I read Zuckerberg wants people to be able to convey their thoughts instantly: http://www.engadget.com/2015/07/01/zuckerberg-facebook-qna/

My thought is: who has anything worth saying anymore?  What can people discuss?  Other people–who themselves have nothing interesting to say–or current cultural productions of very questionable ultimate value.

But this sort of thing meets a very real need of CONSTANT CONTACT, constant reconciliation.  If you don’t know who you are, if all inner direction has been eradicated through effective long term social propaganda and imbecilic lack of skill in structured thought on the part of our alleged thought leaders, then you MUST “refresh” yourself constantly.  You must be told all day every day that you exist, that this person with your name is in fact known to others.  Your thoughts are not your own.  Your actions are not your own.  But every time you ping the world, something comes back, so there must be something or someone they are responding to.
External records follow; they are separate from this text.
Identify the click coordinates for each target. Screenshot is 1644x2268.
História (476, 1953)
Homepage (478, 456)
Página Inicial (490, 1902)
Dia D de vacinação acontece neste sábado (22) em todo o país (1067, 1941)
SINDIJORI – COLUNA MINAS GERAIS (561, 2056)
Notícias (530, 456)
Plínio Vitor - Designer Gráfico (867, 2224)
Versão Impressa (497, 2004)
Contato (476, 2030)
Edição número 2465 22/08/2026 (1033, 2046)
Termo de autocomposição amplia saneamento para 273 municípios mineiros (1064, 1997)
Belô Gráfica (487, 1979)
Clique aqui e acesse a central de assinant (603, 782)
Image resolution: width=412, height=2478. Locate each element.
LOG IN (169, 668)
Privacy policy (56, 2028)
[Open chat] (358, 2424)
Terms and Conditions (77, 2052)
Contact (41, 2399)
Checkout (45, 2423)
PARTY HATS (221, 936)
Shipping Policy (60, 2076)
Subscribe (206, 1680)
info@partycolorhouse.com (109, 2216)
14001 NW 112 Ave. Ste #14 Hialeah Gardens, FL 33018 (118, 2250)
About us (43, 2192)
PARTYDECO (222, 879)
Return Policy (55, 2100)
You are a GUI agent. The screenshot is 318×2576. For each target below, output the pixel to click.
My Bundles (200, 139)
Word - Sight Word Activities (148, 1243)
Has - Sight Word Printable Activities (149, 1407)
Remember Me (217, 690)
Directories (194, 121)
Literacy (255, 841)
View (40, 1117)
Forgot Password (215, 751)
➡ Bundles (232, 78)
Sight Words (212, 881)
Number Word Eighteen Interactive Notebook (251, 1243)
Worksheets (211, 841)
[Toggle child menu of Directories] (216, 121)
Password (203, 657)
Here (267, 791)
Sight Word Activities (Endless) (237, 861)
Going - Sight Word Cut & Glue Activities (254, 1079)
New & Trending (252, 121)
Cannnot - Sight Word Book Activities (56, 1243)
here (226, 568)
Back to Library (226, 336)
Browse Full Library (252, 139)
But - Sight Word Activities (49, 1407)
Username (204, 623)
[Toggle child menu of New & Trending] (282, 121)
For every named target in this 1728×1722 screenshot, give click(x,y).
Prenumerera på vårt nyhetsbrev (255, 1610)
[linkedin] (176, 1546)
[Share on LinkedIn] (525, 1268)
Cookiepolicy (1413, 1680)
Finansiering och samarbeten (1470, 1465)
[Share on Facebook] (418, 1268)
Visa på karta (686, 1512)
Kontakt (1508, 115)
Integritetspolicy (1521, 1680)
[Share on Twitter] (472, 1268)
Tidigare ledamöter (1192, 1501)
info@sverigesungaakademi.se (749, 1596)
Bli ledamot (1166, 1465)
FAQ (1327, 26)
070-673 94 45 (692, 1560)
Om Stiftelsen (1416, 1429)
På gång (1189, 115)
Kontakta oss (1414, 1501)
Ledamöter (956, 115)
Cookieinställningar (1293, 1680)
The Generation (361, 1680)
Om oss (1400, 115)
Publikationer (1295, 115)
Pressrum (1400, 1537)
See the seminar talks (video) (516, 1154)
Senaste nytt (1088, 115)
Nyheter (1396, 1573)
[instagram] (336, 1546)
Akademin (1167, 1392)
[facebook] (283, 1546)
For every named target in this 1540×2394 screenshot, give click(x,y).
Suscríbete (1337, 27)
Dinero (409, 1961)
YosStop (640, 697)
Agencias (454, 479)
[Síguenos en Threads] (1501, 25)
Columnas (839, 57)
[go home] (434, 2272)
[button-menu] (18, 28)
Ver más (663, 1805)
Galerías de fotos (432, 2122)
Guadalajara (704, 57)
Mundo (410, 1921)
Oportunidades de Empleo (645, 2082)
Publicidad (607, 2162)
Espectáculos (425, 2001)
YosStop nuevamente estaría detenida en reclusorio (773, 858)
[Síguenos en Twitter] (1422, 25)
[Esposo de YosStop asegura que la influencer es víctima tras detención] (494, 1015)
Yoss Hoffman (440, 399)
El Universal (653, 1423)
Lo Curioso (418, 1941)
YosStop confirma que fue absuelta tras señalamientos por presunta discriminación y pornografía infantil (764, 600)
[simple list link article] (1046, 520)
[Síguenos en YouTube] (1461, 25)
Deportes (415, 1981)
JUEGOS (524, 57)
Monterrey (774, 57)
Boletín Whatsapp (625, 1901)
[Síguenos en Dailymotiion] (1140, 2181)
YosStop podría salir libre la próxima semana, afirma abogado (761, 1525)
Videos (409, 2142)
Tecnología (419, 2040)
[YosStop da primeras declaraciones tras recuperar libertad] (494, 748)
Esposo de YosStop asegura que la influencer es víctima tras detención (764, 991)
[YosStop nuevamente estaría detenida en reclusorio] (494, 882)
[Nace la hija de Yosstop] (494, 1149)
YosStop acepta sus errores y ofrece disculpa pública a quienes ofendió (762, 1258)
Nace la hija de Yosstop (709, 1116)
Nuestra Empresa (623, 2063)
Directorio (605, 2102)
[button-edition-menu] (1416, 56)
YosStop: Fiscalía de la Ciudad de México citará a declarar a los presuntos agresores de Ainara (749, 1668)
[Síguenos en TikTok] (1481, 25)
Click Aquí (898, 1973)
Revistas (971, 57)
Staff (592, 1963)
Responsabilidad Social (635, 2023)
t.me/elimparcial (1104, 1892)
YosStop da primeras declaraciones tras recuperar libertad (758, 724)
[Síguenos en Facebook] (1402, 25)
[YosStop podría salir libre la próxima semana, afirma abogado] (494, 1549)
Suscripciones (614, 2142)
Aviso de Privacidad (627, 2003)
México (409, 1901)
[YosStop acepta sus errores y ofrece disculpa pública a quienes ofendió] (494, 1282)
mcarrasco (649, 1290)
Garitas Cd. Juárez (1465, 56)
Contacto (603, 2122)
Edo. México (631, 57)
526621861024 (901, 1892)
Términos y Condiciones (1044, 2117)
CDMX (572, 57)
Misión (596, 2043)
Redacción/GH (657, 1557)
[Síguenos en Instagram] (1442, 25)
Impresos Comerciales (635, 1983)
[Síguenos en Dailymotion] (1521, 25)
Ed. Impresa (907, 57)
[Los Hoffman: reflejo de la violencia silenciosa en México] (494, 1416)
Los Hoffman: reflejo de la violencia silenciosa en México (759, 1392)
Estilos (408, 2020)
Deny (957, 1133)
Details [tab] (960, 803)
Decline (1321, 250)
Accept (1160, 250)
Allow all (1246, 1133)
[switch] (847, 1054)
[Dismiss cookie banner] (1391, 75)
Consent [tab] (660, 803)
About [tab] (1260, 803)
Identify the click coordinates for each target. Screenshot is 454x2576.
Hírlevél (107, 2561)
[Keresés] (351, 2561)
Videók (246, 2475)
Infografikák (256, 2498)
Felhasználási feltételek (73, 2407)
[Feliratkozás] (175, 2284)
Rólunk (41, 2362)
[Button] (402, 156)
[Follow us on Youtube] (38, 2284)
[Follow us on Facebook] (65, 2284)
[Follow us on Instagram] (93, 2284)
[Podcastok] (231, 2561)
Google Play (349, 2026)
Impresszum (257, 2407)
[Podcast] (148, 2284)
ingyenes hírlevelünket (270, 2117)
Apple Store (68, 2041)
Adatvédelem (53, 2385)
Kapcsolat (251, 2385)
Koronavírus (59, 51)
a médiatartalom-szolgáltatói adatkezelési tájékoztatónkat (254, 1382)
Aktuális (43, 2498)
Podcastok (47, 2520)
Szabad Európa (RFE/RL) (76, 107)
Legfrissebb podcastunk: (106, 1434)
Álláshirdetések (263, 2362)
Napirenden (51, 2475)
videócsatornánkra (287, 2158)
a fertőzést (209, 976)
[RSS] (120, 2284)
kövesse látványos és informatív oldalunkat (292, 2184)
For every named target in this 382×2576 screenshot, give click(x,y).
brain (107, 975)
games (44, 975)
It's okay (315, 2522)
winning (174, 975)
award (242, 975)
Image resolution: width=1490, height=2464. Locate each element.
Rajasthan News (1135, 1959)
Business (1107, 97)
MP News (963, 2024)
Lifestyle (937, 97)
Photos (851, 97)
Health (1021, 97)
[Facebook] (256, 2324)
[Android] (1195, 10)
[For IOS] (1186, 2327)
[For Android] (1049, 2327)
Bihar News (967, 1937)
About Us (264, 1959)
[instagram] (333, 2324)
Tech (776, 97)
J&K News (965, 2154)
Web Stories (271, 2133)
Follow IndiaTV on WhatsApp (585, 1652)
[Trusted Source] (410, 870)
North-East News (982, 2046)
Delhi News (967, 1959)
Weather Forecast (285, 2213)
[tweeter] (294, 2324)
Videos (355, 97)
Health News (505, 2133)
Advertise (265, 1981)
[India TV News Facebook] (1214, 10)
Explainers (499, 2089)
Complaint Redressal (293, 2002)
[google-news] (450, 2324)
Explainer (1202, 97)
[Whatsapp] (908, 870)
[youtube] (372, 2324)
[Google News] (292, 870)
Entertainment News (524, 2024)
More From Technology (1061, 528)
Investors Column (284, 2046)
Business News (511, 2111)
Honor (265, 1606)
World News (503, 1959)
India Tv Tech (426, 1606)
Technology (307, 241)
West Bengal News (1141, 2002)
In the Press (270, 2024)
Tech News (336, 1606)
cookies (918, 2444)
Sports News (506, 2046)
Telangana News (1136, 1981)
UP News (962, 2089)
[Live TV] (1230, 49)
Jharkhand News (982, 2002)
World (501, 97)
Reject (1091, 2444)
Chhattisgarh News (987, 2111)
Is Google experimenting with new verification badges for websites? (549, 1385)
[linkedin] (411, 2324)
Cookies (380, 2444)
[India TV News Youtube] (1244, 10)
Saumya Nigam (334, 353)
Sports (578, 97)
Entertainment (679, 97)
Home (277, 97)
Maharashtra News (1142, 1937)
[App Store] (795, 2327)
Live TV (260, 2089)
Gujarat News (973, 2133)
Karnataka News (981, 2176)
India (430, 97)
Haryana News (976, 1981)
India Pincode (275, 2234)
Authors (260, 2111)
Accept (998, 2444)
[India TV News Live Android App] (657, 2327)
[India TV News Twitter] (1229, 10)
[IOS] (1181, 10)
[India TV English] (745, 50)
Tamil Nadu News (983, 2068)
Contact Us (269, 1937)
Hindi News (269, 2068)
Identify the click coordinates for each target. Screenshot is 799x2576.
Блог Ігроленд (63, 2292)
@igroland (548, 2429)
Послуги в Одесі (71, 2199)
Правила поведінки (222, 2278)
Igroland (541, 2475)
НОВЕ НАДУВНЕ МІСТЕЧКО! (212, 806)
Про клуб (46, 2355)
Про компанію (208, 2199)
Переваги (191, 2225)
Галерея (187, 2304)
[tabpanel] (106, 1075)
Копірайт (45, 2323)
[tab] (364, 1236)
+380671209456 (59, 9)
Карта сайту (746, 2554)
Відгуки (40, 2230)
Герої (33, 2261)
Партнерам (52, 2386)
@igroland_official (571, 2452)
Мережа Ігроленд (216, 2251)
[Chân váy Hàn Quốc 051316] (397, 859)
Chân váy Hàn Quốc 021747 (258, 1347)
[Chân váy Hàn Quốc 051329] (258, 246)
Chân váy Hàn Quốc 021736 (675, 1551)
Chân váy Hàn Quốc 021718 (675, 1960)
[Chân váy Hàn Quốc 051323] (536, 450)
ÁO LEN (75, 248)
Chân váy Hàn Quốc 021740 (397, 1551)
I am not sanguine about the future.  I wish I could be.  I wish I could be all sunshine and rainbows.  But I have spent most of my life depressed, and the one clear positive of this is that it improves reality testing (although one could of course dispute that this is a positive here).

We all must do our work.  Doing work without a reasonable hope of success is harder.  But I have always persevered, and I always will, and history–while filled with preventable and idiotic tragedy–does also furnish occasional examples of triumphs against all odds, and a rebirth of good things via good people.